What you are asked to do: Take the line containing "Given: Expand the 'По учебе' bookmarks folder" and each line after it through the end of the data below, and return them exactly, minus any pictures.

Dataset entries
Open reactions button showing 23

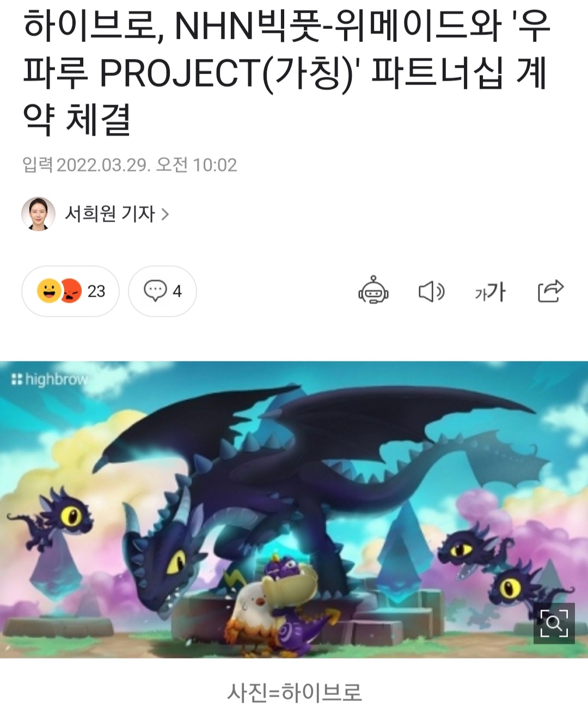click(70, 291)
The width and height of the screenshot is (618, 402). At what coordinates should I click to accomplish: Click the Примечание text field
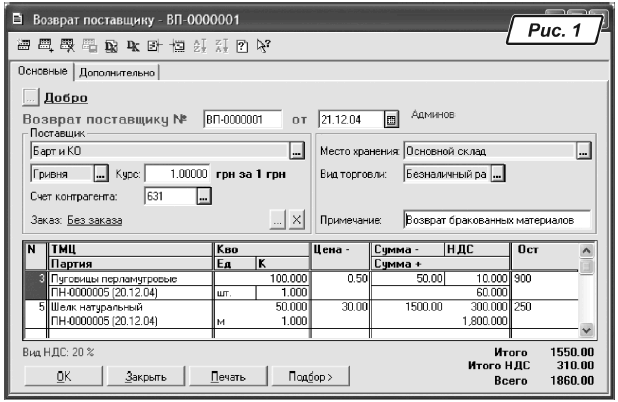click(496, 218)
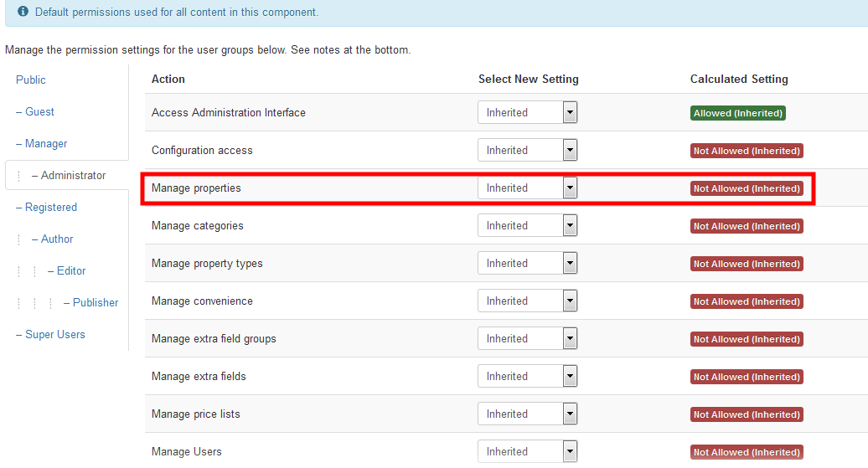Open Manage properties setting dropdown
The height and width of the screenshot is (468, 868).
point(528,188)
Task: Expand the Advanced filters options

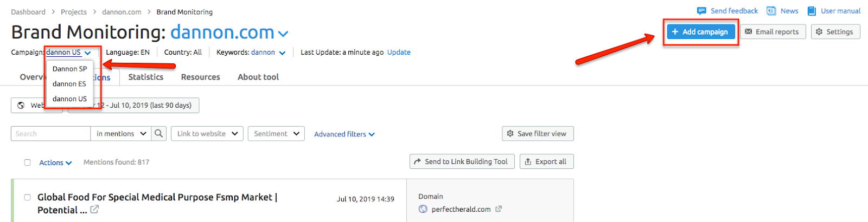Action: [x=344, y=134]
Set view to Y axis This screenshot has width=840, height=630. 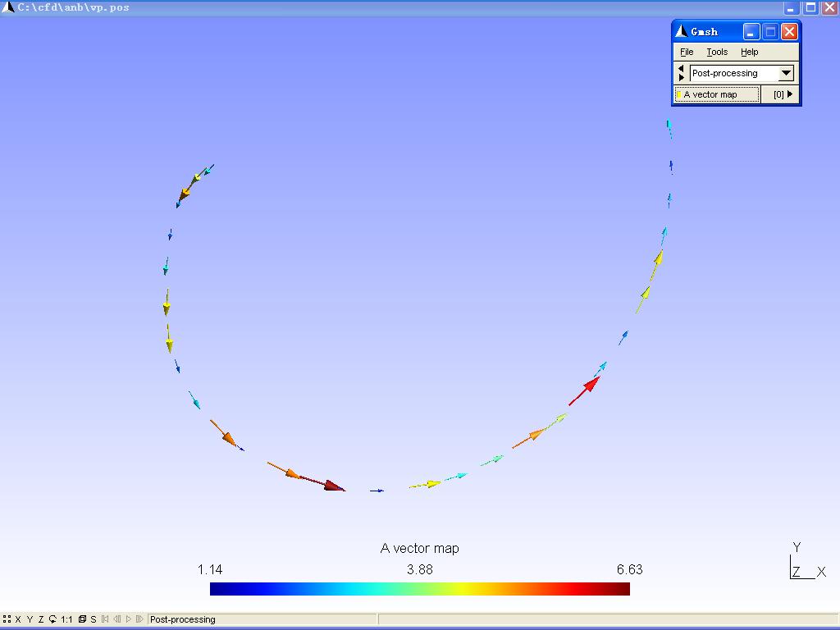click(x=30, y=619)
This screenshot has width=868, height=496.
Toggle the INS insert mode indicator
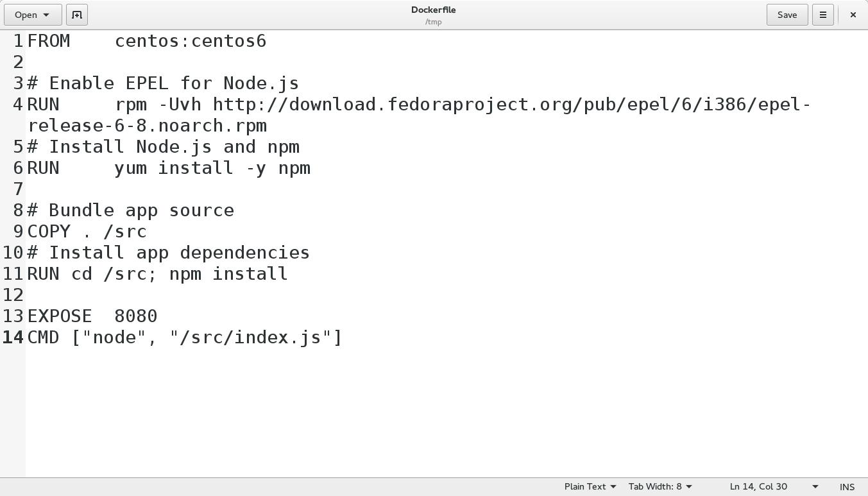coord(847,486)
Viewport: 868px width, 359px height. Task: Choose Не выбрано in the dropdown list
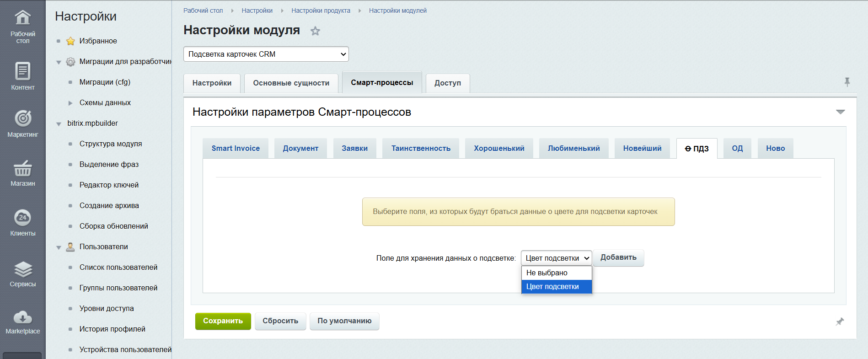(x=556, y=273)

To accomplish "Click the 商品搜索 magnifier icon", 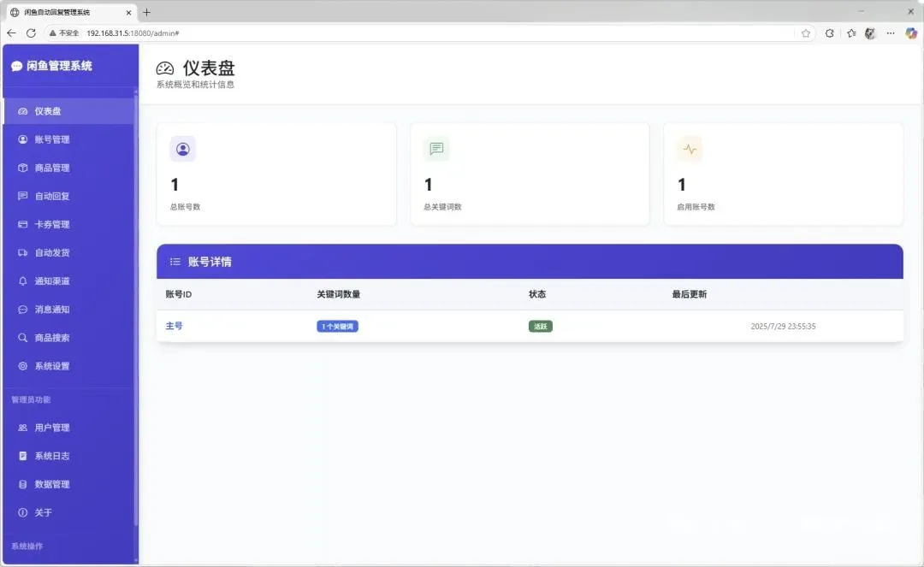I will (22, 337).
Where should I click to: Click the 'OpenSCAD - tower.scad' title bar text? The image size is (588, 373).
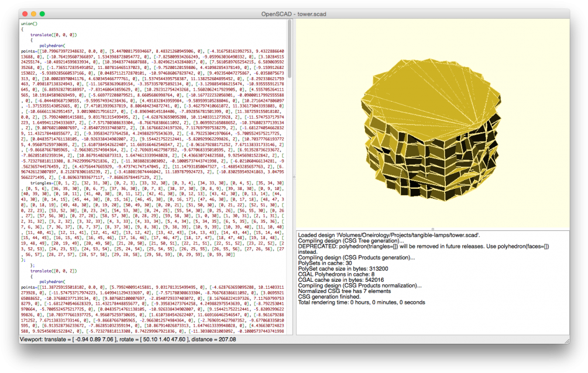(294, 13)
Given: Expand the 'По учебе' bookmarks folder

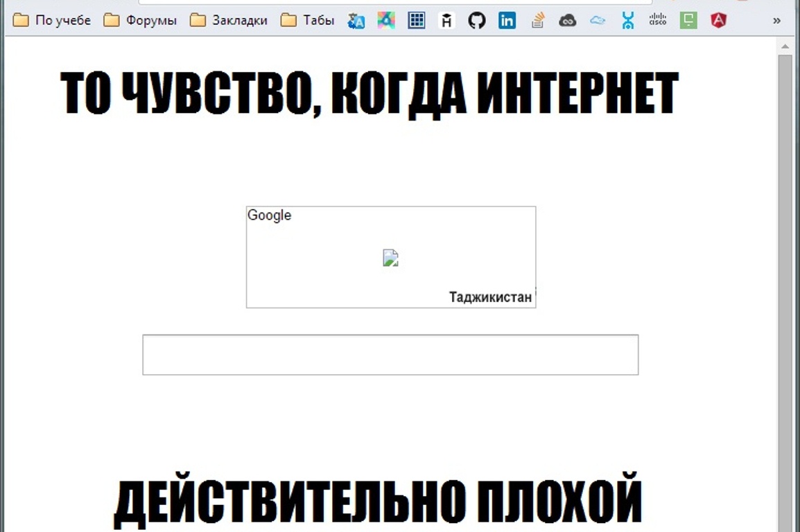Looking at the screenshot, I should point(52,21).
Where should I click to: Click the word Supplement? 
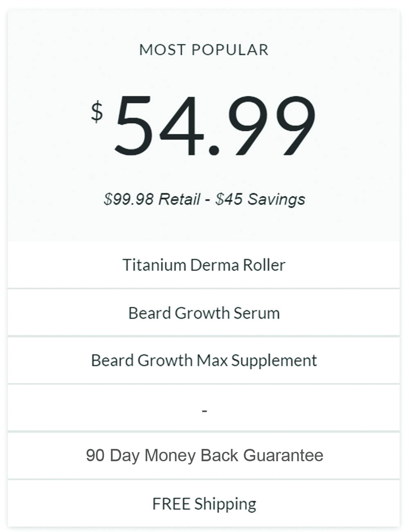(x=274, y=361)
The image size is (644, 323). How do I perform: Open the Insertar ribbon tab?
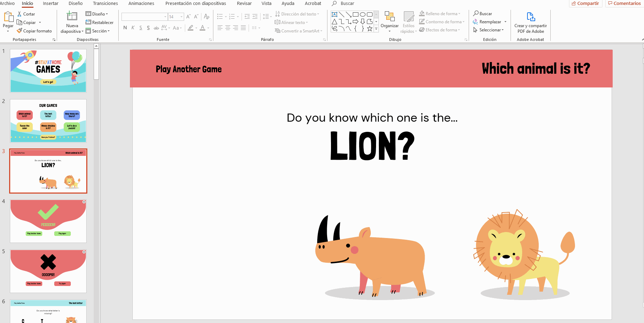tap(51, 4)
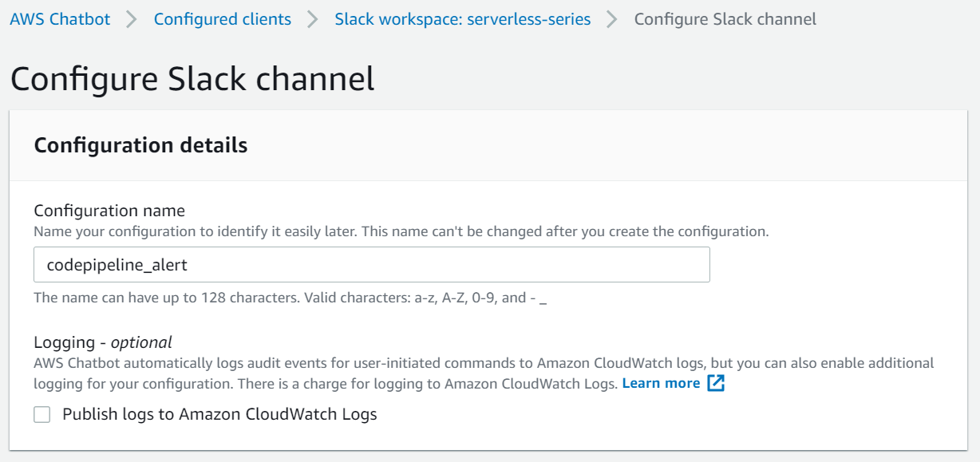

Solved problem:
Given: Expand the 'По учебе' bookmarks folder

Looking at the screenshot, I should point(52,21).
Where should I click to: Click the word Supplement? 
(x=274, y=361)
The image size is (644, 323). How do I perform: Open the Insertar ribbon tab?
tap(51, 4)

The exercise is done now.